Il existe une catégorisation des acteurs routiers ressentie par les jeunes. En effet, s’opposent presque radicalement deux manières de se comporter sur la route : « Moi, le gros danger, je trouve qu’il y en a de plus en plus, ce sont les vieux. Je trouve qu’ils sont dans leur monde en fait. Le souci, c’est que moi, le matin je vais au travail, j’ai envie d’y arriver vite parce que j’ai envie de repartir au travail, enfin bref. Tu tombes sur un vieux, tu sais que tu arrives 20 min après. Il ne capte rien, il ne regarde pas, il est à 10 à l’heure, il n’en a rien à foutre de ce qu’il se passe autour. Moi, je trouve que c’est un danger, vraiment. Il freine d’un coup, tu ne comprends pas, tu es obligé d’anticiper, c’est un problème. » (Mélissa, 22 ans, Tarbes, commerciale). Les plus âgés sont soumis à la

critique.

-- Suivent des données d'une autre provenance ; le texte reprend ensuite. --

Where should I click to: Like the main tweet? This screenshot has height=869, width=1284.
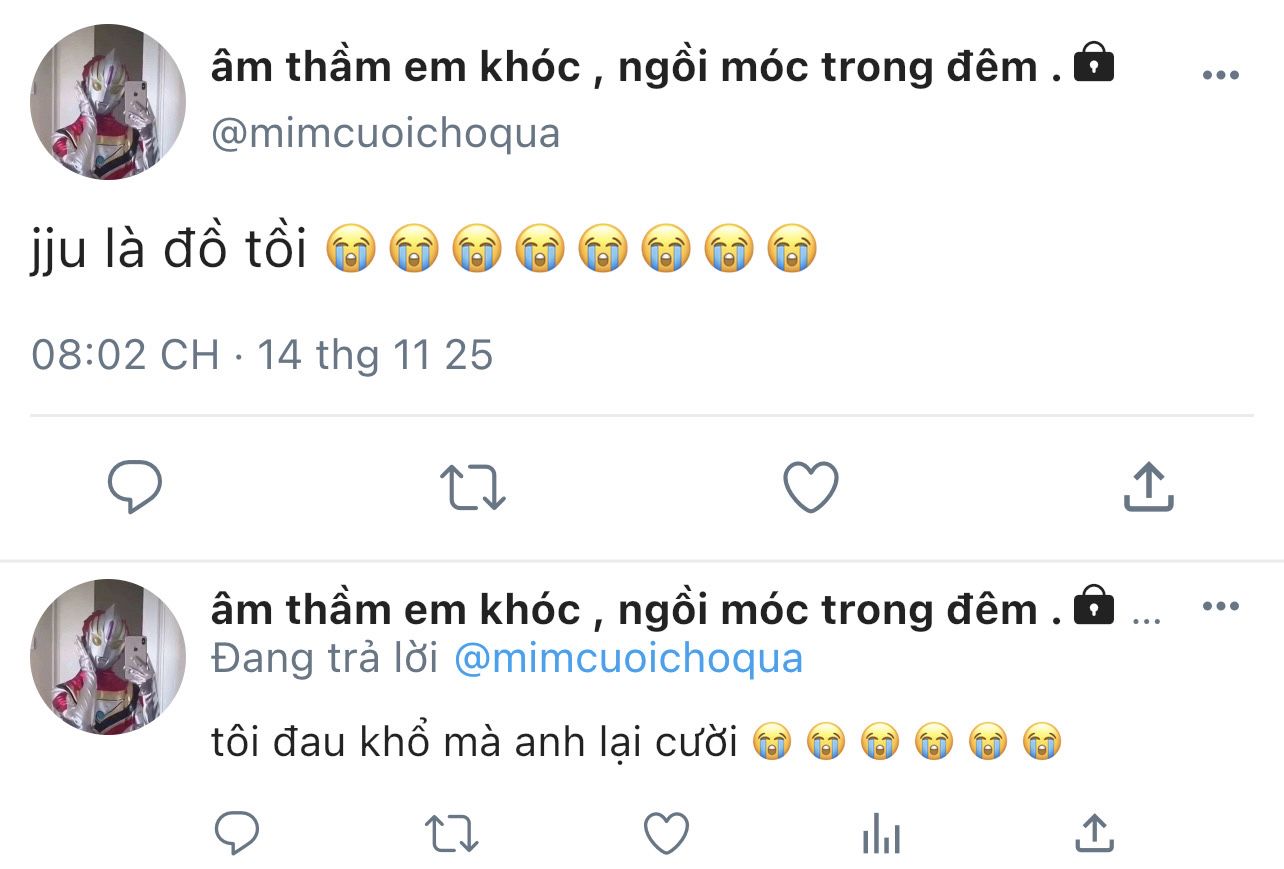coord(810,488)
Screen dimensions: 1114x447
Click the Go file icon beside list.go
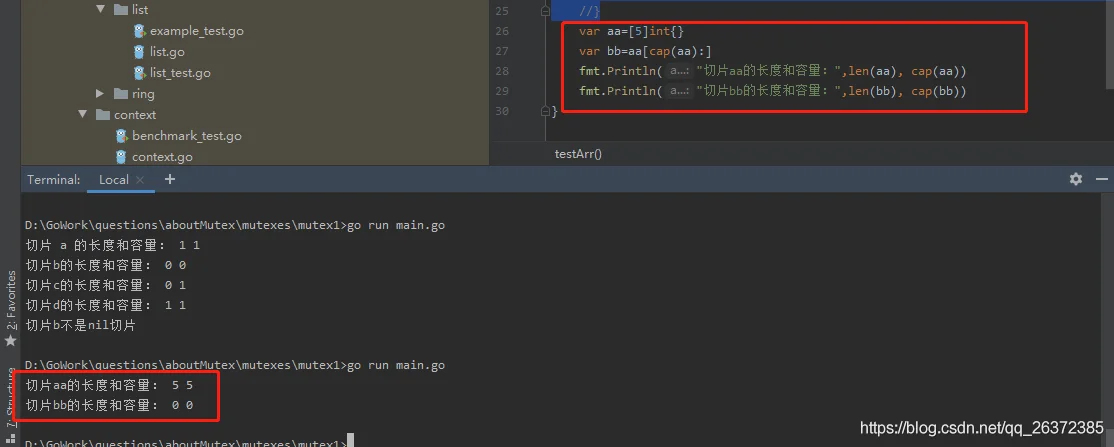(140, 52)
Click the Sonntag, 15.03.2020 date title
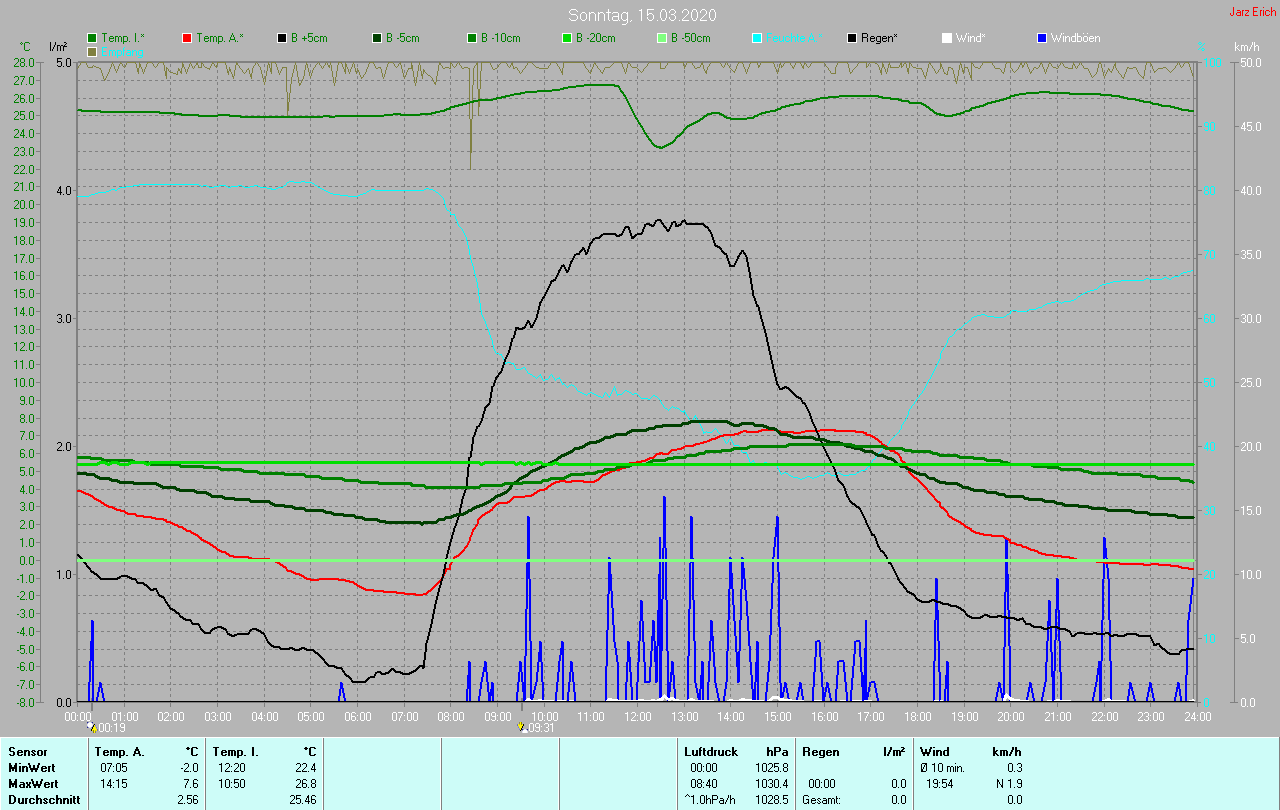Screen dimensions: 1280x810 642,15
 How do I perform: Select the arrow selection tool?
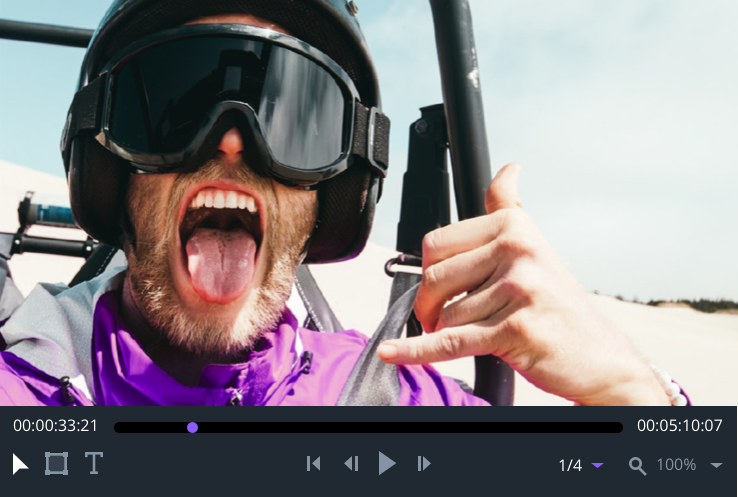[20, 464]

Le Japon propose, sur une base de volontariat, aux conducteurs les plus âgés d’apposer une vignette spécifique pour prévenir les autres usagers. Mais la France, nous l’avons vu, ne propose que la vignette « jeune conducteur ». Malgré tout, l’autocollant reste une manière de prévenir l’autre du manque d’expérience du jeune sur la route. Prévenir du danger est déjà une des manières de contourner le risque.

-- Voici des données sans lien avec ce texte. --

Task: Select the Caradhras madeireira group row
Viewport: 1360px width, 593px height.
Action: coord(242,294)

Nombre de jeunes se plaignent du contraste opposant les différents usagers de la route. Au-delà du sentiment de discrimination du jeune conducteur, elle est en effet vécue comme un espace d’interactions parfois paradoxales. Les cyclistes sont par exemple un imprévu dérangeant qui revient souvent : « Ce sont des dangers, ils se croient tout permis alors qu’ils doivent respecter le code de la route. Ce sont le genre de personnes qui vont passer au rouge au feu, après, ils vont râler, ils vont passer au passage piéton en roulant alors qu’ils sont censés descendre, ils font un peu ceux qu’ils veulent. Un coup je suis considéré comme un piéton, une autre fois, je suis un cycliste sur la route. Ils débarquent de n’importe où, ils te doublent à droite, à gauche. Ce qui les arrange. » (Raihane, 22 ans,

Bayonne, étudiante) ; « Eux, ils me gavent ! Ils sont toujours en pelotons en plus, c’est un

problème. Mais moi, j’en trouve même sur la nationale, il faut trouver une solution, c’est hyper dangereux, je n’arrive pas à comprendre. Après, s’ils veulent jouer leur vie, ils jouent leur vie. En plus, la route, elle est à leur mère, comme ça au moins, tu es serein ! C’est un délire. Ça me gave, mais bon, qu’est-ce que tu veux faire ? Ils veulent faire du vélo on va leur laisser faire du vélo. Après, je pense qu’il y a des routes un peu plus aptes à les recevoir qu’une nationale. Après, ils font ce qu’ils veulent. Ils me gavent, surtout que tu es obligé d’aller sur la file de gauche putain. Je trouve ça dangereux. La personne d’en face elle n’a pas compris, elle avance, tu te la prends en pleine face. Pourquoi ? Pour un putain de cycliste. » (Mélissa, 22 ans, Tarbes, commerciale). Le cycliste dispose

d’une triple casquette. Parfois piéton, parfois automobiliste, parfois cycliste, certains s’approprient le Code de la route sans se soucier de l’autre. Peu encombrant, le vélo se faufile entre les voitures, sur le trottoir et les zones piétonnes. Ceci lui vaut souvent la critique des différents acteurs de la route. Sa présence se vit comme une injustice, un danger, bref, une nuisance.